Targeted drug therapy in biomarker-selected patient populations is gaining broad acceptance as an effective way to treat cancer based on the inherent genetics of the tumor. Toward that end, SCH772984, a potent and selective ERK inhibitor, was developed for treating malignancies dependent on dysregulated MAPK signaling. Our data implicate ERK inhibition as a therapeutic option for the treatment of patients with BRAF-, KRAS-, or NRAS-mutant tumors, including patients who relapse on BRAF or MEK inhibitor therapy.

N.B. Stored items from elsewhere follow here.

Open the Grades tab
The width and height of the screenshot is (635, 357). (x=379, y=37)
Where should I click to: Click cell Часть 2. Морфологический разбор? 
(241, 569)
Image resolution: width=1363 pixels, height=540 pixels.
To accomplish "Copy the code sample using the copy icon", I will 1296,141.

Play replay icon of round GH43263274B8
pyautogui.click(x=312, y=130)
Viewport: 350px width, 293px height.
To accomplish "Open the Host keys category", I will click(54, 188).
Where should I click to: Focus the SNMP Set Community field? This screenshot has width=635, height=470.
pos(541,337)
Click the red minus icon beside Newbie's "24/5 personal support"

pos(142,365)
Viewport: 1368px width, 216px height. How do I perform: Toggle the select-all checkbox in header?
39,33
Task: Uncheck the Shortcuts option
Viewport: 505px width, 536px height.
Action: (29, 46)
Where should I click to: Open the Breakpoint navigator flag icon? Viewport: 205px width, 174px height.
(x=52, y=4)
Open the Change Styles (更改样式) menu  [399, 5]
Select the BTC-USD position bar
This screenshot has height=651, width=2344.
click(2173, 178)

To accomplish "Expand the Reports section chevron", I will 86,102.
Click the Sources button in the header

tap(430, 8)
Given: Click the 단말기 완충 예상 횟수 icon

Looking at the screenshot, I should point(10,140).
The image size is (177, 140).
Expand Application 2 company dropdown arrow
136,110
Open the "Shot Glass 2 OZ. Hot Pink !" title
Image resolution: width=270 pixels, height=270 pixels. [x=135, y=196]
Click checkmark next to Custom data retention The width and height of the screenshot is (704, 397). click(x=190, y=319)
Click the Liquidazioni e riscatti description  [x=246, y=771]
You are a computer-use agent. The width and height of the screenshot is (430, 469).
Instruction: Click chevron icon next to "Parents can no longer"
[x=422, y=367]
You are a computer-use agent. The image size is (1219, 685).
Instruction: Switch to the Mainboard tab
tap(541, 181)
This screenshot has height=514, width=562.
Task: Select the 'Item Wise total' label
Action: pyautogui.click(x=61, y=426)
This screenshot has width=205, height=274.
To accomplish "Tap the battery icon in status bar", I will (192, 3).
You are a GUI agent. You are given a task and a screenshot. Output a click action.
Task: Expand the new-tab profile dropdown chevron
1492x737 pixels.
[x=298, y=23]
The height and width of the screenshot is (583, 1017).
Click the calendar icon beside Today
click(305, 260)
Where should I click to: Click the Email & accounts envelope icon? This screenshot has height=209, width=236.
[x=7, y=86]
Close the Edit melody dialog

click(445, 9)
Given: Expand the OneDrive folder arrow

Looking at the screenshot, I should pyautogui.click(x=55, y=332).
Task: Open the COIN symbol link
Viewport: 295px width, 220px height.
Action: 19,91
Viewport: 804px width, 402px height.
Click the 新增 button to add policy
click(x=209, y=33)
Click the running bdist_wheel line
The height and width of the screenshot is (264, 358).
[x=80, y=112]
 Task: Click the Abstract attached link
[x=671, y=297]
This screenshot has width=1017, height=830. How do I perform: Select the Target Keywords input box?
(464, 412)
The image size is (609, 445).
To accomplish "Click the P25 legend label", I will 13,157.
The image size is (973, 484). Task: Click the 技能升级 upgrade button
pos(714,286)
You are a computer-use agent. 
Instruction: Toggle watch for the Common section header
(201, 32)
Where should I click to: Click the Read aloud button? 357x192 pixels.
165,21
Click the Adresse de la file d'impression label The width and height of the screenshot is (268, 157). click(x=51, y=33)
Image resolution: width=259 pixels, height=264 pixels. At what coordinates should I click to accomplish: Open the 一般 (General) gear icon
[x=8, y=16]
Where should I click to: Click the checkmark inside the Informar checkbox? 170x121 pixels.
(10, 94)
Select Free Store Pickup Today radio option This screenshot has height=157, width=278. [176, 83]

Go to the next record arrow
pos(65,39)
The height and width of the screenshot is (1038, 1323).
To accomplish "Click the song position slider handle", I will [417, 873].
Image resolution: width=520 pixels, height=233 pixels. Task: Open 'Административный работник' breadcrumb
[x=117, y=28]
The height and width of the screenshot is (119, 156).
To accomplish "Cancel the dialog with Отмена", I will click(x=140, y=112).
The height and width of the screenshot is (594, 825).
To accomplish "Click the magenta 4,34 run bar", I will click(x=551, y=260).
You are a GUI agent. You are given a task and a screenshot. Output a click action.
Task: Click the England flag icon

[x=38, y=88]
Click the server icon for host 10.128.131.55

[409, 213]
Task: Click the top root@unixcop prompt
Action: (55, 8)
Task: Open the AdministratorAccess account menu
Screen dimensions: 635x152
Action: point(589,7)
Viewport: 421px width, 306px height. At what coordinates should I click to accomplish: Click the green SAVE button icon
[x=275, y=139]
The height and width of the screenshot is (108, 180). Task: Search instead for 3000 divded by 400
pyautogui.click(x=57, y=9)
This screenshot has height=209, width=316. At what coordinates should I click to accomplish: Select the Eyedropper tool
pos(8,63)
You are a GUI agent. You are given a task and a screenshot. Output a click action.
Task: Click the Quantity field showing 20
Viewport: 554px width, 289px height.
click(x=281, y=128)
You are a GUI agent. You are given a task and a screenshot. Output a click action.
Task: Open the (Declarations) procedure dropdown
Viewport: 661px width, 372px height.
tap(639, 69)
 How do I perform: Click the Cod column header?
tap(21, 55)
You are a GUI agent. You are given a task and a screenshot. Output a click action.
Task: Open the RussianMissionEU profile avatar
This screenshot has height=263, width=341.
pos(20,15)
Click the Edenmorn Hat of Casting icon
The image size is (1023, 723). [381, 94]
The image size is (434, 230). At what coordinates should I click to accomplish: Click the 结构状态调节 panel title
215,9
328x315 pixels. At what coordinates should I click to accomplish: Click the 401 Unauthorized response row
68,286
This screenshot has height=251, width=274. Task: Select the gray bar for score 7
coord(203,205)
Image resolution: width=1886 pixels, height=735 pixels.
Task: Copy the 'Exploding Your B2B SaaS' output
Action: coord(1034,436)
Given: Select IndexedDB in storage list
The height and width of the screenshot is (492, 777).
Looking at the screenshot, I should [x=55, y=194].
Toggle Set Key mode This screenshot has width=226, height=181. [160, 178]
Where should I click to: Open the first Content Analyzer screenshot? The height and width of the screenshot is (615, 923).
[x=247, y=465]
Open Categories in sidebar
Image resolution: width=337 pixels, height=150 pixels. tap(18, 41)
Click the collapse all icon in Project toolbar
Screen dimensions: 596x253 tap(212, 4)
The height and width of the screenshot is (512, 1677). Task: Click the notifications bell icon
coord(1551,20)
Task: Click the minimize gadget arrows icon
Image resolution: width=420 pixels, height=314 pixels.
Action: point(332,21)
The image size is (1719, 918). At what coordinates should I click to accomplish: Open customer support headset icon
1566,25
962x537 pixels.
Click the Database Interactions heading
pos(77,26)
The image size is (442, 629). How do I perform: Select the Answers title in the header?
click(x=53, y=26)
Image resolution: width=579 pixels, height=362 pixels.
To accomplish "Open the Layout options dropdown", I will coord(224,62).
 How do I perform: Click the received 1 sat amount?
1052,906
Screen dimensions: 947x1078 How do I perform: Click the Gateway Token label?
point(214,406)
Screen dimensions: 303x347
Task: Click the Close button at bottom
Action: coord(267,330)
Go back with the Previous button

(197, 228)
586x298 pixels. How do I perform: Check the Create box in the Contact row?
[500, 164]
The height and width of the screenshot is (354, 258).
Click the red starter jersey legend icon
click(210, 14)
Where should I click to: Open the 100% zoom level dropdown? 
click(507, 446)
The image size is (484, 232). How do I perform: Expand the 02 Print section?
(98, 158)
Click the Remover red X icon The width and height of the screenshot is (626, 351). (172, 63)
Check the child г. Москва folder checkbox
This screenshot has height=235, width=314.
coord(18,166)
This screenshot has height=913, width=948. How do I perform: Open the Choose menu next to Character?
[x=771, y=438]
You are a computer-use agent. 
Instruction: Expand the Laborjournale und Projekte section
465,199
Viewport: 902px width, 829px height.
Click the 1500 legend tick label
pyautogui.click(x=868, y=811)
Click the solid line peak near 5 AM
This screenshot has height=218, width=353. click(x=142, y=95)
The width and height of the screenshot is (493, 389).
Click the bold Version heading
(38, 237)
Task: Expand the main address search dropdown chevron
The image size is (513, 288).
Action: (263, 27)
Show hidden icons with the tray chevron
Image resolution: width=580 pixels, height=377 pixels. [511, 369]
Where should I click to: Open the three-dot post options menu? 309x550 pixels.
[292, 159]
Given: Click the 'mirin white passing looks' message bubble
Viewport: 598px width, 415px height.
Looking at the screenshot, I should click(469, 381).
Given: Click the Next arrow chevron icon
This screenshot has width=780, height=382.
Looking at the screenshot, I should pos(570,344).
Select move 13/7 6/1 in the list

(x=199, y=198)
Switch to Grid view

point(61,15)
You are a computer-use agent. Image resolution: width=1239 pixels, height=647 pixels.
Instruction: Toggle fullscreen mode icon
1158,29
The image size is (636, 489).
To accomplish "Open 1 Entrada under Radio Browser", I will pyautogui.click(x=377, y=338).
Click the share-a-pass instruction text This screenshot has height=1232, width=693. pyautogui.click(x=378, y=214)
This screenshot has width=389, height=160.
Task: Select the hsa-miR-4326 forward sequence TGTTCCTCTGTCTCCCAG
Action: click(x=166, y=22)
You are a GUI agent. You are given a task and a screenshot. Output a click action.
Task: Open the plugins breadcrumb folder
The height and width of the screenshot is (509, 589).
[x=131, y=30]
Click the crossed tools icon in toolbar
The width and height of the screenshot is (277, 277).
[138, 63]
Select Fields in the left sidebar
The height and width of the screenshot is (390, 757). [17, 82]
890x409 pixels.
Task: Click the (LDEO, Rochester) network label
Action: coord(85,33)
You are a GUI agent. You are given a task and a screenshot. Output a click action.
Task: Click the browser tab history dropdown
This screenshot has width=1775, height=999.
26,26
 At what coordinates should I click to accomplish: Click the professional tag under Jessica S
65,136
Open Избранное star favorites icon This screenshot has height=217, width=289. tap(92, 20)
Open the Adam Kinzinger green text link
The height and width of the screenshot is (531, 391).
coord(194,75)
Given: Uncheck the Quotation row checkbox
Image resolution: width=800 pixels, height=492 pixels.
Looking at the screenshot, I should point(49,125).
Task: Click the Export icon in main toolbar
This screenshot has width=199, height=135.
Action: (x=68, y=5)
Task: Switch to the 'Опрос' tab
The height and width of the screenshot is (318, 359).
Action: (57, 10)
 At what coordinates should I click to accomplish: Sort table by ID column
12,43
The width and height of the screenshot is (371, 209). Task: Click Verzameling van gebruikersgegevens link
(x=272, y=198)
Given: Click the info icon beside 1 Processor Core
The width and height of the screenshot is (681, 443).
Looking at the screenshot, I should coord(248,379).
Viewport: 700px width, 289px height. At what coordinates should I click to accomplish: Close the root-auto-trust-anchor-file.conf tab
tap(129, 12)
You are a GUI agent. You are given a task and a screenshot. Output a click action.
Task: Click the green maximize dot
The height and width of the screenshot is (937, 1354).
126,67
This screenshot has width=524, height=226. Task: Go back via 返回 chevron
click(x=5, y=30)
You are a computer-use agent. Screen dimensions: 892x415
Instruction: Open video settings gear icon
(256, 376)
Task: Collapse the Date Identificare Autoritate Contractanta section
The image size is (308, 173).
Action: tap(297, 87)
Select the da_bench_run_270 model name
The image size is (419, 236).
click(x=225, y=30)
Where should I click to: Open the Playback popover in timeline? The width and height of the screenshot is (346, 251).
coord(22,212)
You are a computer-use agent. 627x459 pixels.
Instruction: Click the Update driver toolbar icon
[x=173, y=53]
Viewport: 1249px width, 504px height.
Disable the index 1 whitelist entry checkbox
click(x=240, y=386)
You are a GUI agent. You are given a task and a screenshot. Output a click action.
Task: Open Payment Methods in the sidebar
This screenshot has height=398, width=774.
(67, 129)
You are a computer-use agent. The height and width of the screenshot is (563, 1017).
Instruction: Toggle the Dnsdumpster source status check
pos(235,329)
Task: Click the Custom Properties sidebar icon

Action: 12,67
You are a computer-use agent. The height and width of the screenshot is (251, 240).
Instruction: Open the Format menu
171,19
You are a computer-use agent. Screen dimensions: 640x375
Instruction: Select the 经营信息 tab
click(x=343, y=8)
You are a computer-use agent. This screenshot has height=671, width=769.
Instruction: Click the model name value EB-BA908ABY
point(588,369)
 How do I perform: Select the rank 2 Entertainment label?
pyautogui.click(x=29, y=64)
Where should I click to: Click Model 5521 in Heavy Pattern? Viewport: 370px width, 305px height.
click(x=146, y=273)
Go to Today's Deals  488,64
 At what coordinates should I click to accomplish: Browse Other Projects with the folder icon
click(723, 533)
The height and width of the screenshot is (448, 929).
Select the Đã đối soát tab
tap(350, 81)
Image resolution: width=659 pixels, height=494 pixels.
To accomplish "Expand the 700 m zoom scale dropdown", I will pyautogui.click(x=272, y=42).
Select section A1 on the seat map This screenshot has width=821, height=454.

SCH772984 possessed strong, preferential activity in a large panel of biomarker-positive (i.e., BRAF-, KRAS-, and NRAS- mutant) cell lines in vitro and also produced in vivo tumor regressions in xenograft models. Like other MAPK inhibitors, SCH772984 showed broader activity in a panel of BRAF-mutant cells than in KRAS or NRAS mutants. This was expected given the known importance of MAPK signaling downstream of activated BRAF. However, in the future, it will be important to understand why some RAS-mutant cells are naturally more resistant to SCH772984, as these mechanisms could limit its clinical use.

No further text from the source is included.